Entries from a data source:
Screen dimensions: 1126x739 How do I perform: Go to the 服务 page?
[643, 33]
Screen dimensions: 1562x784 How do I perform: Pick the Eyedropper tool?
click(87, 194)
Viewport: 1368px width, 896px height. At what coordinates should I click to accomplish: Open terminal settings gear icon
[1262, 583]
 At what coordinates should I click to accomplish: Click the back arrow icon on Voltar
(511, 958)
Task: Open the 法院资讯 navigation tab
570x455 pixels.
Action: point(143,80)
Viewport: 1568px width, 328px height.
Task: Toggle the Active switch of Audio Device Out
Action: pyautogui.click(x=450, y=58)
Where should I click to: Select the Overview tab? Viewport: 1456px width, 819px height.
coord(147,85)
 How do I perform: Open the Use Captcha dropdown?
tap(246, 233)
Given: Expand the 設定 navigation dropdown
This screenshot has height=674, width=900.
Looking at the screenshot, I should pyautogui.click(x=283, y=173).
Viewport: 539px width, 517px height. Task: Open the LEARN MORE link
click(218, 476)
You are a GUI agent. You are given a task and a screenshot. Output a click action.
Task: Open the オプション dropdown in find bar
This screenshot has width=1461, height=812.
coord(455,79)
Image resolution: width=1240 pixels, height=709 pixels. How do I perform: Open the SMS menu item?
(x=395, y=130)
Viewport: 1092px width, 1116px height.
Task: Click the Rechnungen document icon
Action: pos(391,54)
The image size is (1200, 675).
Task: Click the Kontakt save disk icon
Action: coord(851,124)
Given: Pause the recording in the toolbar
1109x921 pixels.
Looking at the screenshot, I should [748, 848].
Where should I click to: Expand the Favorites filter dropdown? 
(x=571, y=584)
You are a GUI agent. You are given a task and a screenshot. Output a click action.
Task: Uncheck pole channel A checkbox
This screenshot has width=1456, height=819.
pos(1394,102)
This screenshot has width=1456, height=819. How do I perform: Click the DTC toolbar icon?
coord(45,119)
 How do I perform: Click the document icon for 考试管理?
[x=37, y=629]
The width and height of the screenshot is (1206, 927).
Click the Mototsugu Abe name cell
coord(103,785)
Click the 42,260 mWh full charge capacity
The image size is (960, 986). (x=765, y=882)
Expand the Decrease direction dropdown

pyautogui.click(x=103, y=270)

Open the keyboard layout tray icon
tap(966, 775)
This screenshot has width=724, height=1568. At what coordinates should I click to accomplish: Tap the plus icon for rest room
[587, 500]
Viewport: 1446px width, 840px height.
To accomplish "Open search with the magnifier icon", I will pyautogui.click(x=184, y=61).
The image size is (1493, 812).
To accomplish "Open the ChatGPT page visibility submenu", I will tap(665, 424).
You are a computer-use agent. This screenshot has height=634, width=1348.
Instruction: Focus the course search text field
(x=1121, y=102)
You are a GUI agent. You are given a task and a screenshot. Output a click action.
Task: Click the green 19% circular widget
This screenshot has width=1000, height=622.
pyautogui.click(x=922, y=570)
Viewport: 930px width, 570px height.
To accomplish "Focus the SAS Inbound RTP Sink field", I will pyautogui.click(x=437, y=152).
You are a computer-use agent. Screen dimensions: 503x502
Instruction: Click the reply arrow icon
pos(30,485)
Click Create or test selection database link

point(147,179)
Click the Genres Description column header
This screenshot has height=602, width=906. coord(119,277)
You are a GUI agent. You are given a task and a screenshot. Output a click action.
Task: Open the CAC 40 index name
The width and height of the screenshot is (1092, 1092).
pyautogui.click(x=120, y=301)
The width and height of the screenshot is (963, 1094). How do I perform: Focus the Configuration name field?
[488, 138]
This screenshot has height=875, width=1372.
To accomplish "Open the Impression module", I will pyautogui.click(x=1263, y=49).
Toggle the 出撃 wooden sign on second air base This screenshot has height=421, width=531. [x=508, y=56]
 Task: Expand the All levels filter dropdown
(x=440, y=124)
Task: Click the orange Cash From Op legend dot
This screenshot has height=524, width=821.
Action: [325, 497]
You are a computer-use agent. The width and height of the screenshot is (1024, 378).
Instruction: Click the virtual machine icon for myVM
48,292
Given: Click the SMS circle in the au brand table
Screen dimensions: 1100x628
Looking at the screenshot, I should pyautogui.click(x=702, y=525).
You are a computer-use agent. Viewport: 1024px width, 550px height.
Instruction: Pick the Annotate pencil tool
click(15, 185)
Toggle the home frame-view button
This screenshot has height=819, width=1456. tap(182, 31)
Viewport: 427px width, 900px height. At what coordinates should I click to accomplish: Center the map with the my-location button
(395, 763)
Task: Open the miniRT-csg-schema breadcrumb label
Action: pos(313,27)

■ Directive: Duplicate all of the entries above, reproducing every line without a single change.

■ Written reply:
Screen dimensions: 1126x739 How do I perform: Go to the 服务 page?
[643, 33]
Screen dimensions: 1562x784 How do I perform: Pick the Eyedropper tool?
click(87, 194)
Viewport: 1368px width, 896px height. At what coordinates should I click to accomplish: Open terminal settings gear icon
[1262, 583]
 At what coordinates should I click to accomplish: Click the back arrow icon on Voltar
(511, 958)
Task: Open the 法院资讯 navigation tab
570x455 pixels.
Action: point(143,80)
Viewport: 1568px width, 328px height.
Task: Toggle the Active switch of Audio Device Out
Action: pyautogui.click(x=450, y=58)
Where should I click to: Select the Overview tab? Viewport: 1456px width, 819px height.
coord(147,85)
 How do I perform: Open the Use Captcha dropdown?
tap(246, 233)
Given: Expand the 設定 navigation dropdown
This screenshot has height=674, width=900.
Looking at the screenshot, I should pyautogui.click(x=283, y=173).
Viewport: 539px width, 517px height. Task: Open the LEARN MORE link
click(218, 476)
You are a GUI agent. You are given a task and a screenshot. Output a click action.
Task: Open the オプション dropdown in find bar
This screenshot has width=1461, height=812.
coord(455,79)
Image resolution: width=1240 pixels, height=709 pixels. How do I perform: Open the SMS menu item?
(x=395, y=130)
Viewport: 1092px width, 1116px height.
Task: Click the Rechnungen document icon
Action: pos(391,54)
The image size is (1200, 675).
Task: Click the Kontakt save disk icon
Action: coord(851,124)
Given: Pause the recording in the toolbar
1109x921 pixels.
Looking at the screenshot, I should [748, 848].
Where should I click to: Expand the Favorites filter dropdown? 
(x=571, y=584)
You are a GUI agent. You are given a task and a screenshot. Output a click action.
Task: Uncheck pole channel A checkbox
This screenshot has width=1456, height=819.
pos(1394,102)
This screenshot has width=1456, height=819. How do I perform: Click the DTC toolbar icon?
coord(45,119)
 How do I perform: Click the document icon for 考试管理?
[x=37, y=629]
The width and height of the screenshot is (1206, 927).
Click the Mototsugu Abe name cell
coord(103,785)
Click the 42,260 mWh full charge capacity
The image size is (960, 986). (x=765, y=882)
Expand the Decrease direction dropdown

pyautogui.click(x=103, y=270)

Open the keyboard layout tray icon
tap(966, 775)
This screenshot has width=724, height=1568. At what coordinates should I click to accomplish: Tap the plus icon for rest room
[587, 500]
Viewport: 1446px width, 840px height.
To accomplish "Open search with the magnifier icon", I will pyautogui.click(x=184, y=61).
The image size is (1493, 812).
To accomplish "Open the ChatGPT page visibility submenu", I will tap(665, 424).
You are a computer-use agent. This screenshot has height=634, width=1348.
Instruction: Focus the course search text field
(x=1121, y=102)
You are a GUI agent. You are given a task and a screenshot. Output a click action.
Task: Click the green 19% circular widget
This screenshot has width=1000, height=622.
pyautogui.click(x=922, y=570)
Viewport: 930px width, 570px height.
To accomplish "Focus the SAS Inbound RTP Sink field", I will pyautogui.click(x=437, y=152).
You are a computer-use agent. Screen dimensions: 503x502
Instruction: Click the reply arrow icon
pos(30,485)
Click Create or test selection database link

point(147,179)
Click the Genres Description column header
This screenshot has height=602, width=906. coord(119,277)
You are a GUI agent. You are given a task and a screenshot. Output a click action.
Task: Open the CAC 40 index name
The width and height of the screenshot is (1092, 1092).
pyautogui.click(x=120, y=301)
The width and height of the screenshot is (963, 1094). How do I perform: Focus the Configuration name field?
[488, 138]
This screenshot has height=875, width=1372.
To accomplish "Open the Impression module", I will pyautogui.click(x=1263, y=49).
Toggle the 出撃 wooden sign on second air base This screenshot has height=421, width=531. [x=508, y=56]
 Task: Expand the All levels filter dropdown
(x=440, y=124)
Task: Click the orange Cash From Op legend dot
This screenshot has height=524, width=821.
Action: [325, 497]
You are a computer-use agent. The width and height of the screenshot is (1024, 378).
Instruction: Click the virtual machine icon for myVM
48,292
Given: Click the SMS circle in the au brand table
Screen dimensions: 1100x628
Looking at the screenshot, I should pyautogui.click(x=702, y=525).
You are a computer-use agent. Viewport: 1024px width, 550px height.
Instruction: Pick the Annotate pencil tool
click(15, 185)
Toggle the home frame-view button
This screenshot has height=819, width=1456. tap(182, 31)
Viewport: 427px width, 900px height. At what coordinates should I click to accomplish: Center the map with the my-location button
(395, 763)
Task: Open the miniRT-csg-schema breadcrumb label
Action: pos(313,27)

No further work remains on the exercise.